花咲きて実はならねども長き日に。


「すいません、幸福饅頭ひとつ」

番傘を閉じて、店の中に入って店員に声をかける。

お母さんが住んでいたところの幸福饅頭は美味しかったのよ、と笑った母の顔を思い出して寄ってみたのだ。

「ああ、お客さんすいません。ここではばら売りはしていないんです。一箱12個入りで千二百円なんですが…」

申し訳なさそうに言う店員さんの言葉に、一瞬迷ってから私は頷く。

「わかりました。では、一箱ください」

「ありがとうございます」

着物の袖から財布を取り出した私は残り僅かな紙幣を店員さんに渡したのだった。






がさり、と音を立てて揺れる袋を腕にかけて私はまた店の外に出る。

まだまだ寒い風に、私は羽織りを掻き合わせて傘をさす。

「お母さんは…ここに、住んでたんだ…」

ぶるりと身を震わせてからゆっくりと目的もないまま歩きだす。

奴良家を訪ねてから一週間。

私は未だに浮世絵町から離れられないでいた。

目的は、もうない。

「花咲きて、実はならねども、長き日に、思ほゆるかも、山吹の花」

最後の母の言葉が自然と口をついて出てきた。


あの人との実はならなかったと思ったけど、貴女は長い間待ち望んだ山吹の花です。
あなたのことをあの人が知ったらどんなに喜ぶでしょう。
でも、もしも、あの人にすでに子がいたならば、私のことは思い出させないでください。

そう言ったお母さんは、私にごめんなさいと謝って逝った。

どんなにお母さんは私とお父さんと一緒に暮らせるような日々を夢見ていただろうか。

自分が死んでも、せめて山吹の花は咲いたのだと、愛しい人に伝えたかっただろうに。

でも、すでにお父さんが新しい幸せを手にしていたのならば、どうか自分のことを思い出させないで欲しい…私に、父に会わないでほしいと頼んで逝ったのだ。

お母さんの遺言は守る。

母がいたのが浮世絵町だったということ。
お父さんが奴良組の二代目総大将だということ。

母は何も言わずに去ったから、何十年もかけて自分で調べてようやく見つけた父のもとには、すでに幸せがあった。

ならば、私はどうすればいい?

母の最初の遺言…父に私の存在を知ってもらうことがお母さんを亡くしてからの私の生きる目的だった。

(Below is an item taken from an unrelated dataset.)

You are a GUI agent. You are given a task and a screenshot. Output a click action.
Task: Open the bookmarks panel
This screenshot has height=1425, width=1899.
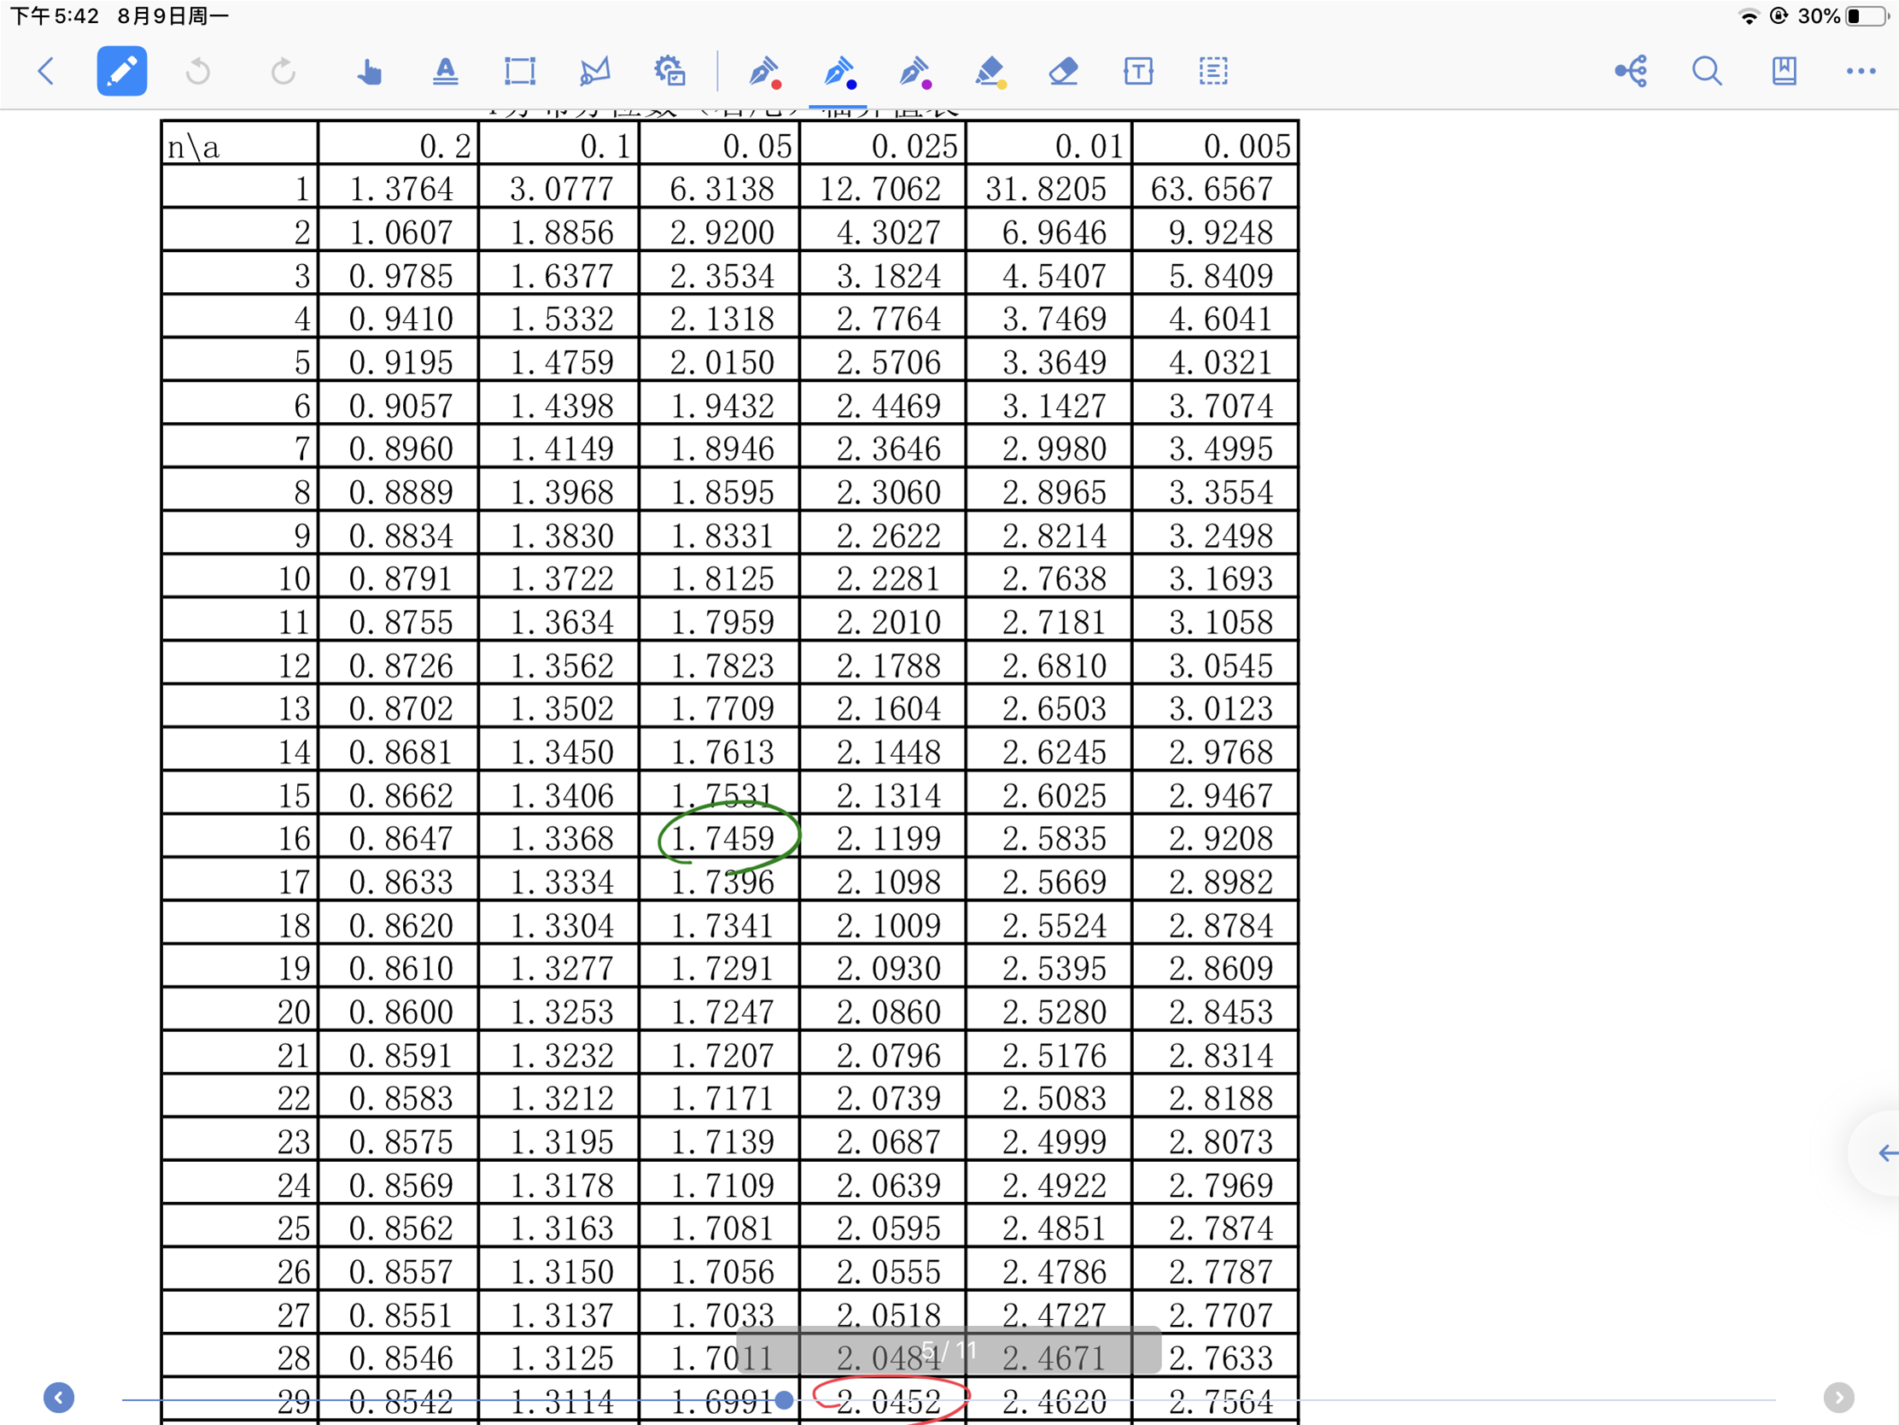pyautogui.click(x=1784, y=71)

ぽっかりと穴が開いたような心を冬風が寂しく通り抜ける。

最後の遺言を守るならば、父に、母のことを思い出させないために、母とそっくりな私はさっさとこの町を去るべきなのだ。

頭でわかっていても、心が言うことを聞かない。

お父さんに会いたい。

お父さんと話したい。


私はどうしたらいいの。

木枯らしの吹く公園のベンチに座って、私は涙を流したのだった。